The province would adjust certificate supply subregion by subregion, releasing more where housing stock can absorb the demand and fewer where the market is tight. Each building would carry a cap on the share of units that can hold certificates — 10–20% is a reasonable starting band — with new construction allowed a higher cap, since that demand often makes a project viable, and existing buildings held to a lower cap, so standing supply stays prioritized for locals.

Certificates register permanently on title, and 100% of auction proceeds fund first-time home buyer rebates and rent-to-own programs for low-income locals.


Here's why this beats the alternatives. It doesn't ask taxpayers to fund housing, or developers to eat a loss they didn't cause. Locals will often never realistically pay the premium prices foreigners and investors will for a tower's penthouse and premium units — units whose premium pricing is often what makes the entire project pencil in the first place. Under this model, a certificate holder can apply their right to that penthouse and pay a meaningful premium at registration, and that premium flows into first-time buyer and rent-to-own funding instead of disappearing into a developer's margin.

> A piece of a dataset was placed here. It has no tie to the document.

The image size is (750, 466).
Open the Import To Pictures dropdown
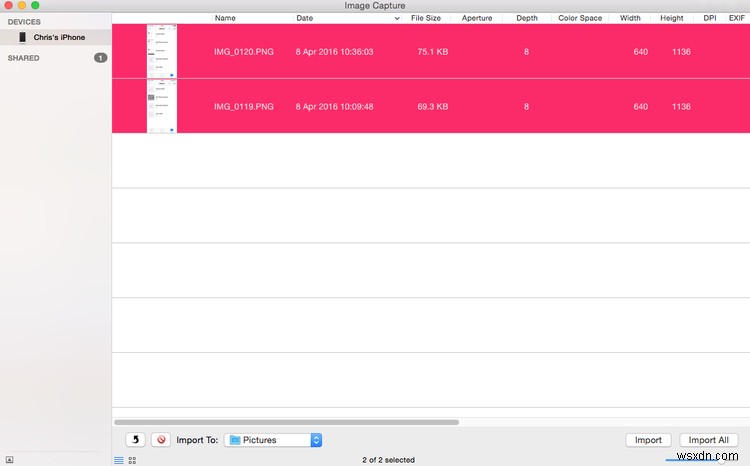click(316, 440)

There's also a structural advantage that inverts what happened last time. Because the right being auctioned is the certificate, not the unit, competition among foreign buyers and local short-term rental investors bids up the price of the certificate — not the price of local housing. Last time, uncapped demand competed directly for units and hurt locals. This time, that same intensity of demand gets redirected into a fund that pays locals: the more foreign and investor demand wants in, the more locals benefit, instead of the more they get squeezed out.

None of the specific numbers here should be mistaken for the point. The clearing percentages, the building caps, the split between new and existing construction — none of it is fixed, and all of it needs real modelling before it becomes law. What shouldn't be up for debate any longer is the choice between two exhausted defaults: emotionally satisfying punishment of investors, or taxpayer-funded stopgap bailouts.

This is just one component of a comprehensive set of smart policy steps needed to make new housing affordable. Other steps will be needed, which may include province-wide limits on development fees so they aren't a source of municipal revenue beyond the incremental cost each project actually causes, and expanding the housing construction labour pool through smart immigration policy. It's time to turn the page toward durable policy that actually helps address the ongoing cost of new homes.